Through the Looking Glass Children's Book Reviews

Rettie and the Ragamuffin Parade: A Thanksgiving Story

Rettie and the Ragamuffin Parade: A Thanksgiving Story

Trinka Hakes Noble
Illustrator:  David C. Gardner 
Historical Fiction Picture Book
For ages 6 to 9
Sleeping Bear Press, 2017   ISBN: 978-1585369607

Every year, on Thanksgiving Morning, there is a parade down Broadway in New York City. The parade is known as the Ragamuffin Parade, and the poor tenement children of the city get to participate. Better still, people give pennies to the children who walk in the parade. For some people, getting a few pennies does not mean that much, but for Rettie, those pennies would be precious.

Rettie lives in a tenement on the Lower East Side with her little sisters, her baby brother, and her mother. Rettie’s father is far away fighting in the war in Europe, and her mother is sick. Rettie does her best to take care of her family. She does all the chores, and she also washes rags for the ragpicker so that she can make some money.

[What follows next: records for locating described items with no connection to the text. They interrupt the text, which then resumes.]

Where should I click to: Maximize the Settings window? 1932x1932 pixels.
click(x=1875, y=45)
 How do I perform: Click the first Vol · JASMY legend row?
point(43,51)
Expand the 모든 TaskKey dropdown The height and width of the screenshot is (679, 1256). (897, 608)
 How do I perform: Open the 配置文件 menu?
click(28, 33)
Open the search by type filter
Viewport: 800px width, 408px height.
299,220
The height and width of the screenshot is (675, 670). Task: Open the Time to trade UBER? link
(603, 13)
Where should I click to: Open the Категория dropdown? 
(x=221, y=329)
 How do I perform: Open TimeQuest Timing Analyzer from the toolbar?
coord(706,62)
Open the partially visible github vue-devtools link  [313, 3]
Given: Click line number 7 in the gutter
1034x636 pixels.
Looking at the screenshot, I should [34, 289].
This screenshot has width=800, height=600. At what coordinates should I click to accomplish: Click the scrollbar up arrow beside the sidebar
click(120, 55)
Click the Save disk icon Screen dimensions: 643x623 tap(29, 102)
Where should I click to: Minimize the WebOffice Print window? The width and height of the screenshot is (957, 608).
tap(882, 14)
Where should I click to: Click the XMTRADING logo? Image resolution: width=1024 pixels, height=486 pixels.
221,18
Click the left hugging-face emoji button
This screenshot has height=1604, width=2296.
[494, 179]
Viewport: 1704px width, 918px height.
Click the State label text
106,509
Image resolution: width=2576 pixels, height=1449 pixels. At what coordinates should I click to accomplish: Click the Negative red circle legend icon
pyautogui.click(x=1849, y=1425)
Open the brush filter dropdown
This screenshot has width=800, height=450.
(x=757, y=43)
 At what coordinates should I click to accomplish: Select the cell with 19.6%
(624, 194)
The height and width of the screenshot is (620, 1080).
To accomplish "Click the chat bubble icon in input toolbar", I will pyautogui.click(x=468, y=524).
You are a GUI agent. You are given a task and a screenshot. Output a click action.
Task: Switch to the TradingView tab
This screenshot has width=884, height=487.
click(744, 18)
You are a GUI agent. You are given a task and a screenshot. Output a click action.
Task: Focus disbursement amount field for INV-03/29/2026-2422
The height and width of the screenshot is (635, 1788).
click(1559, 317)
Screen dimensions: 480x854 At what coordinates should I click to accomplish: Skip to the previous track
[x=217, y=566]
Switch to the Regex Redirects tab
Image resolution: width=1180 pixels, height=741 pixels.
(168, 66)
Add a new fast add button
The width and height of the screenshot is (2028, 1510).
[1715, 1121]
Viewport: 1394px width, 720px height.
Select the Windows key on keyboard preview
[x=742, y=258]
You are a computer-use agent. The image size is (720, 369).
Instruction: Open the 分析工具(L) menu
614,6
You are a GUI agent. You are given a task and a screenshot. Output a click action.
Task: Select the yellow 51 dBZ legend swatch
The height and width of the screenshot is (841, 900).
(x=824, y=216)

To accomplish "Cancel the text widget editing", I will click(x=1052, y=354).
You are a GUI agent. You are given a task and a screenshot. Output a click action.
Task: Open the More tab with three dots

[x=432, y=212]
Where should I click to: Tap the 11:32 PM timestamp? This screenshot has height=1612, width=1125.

It is November in the year 1918 and now Rettie has a new worry to contend with; influenza is sweeping through the tenements. Rettie worries that they might cancel the Ragamuffin Parade. She needs those pennies to put food on the table. Then she worries that her mother, who is already sick with consumption, might contract influenza. What will happen to the little family then? The thought that she and her siblings might be sent to live in an orphanage terrifies Rettie. She has heard about orphanages and she does not want to end up in one.

This wonderful picture book captures what it was like to live in poverty during a hard time in America’s history. We see how Rettie, who is a child herself, struggles to take care of everyone in her family, and we can only admire her for her courage and her determination.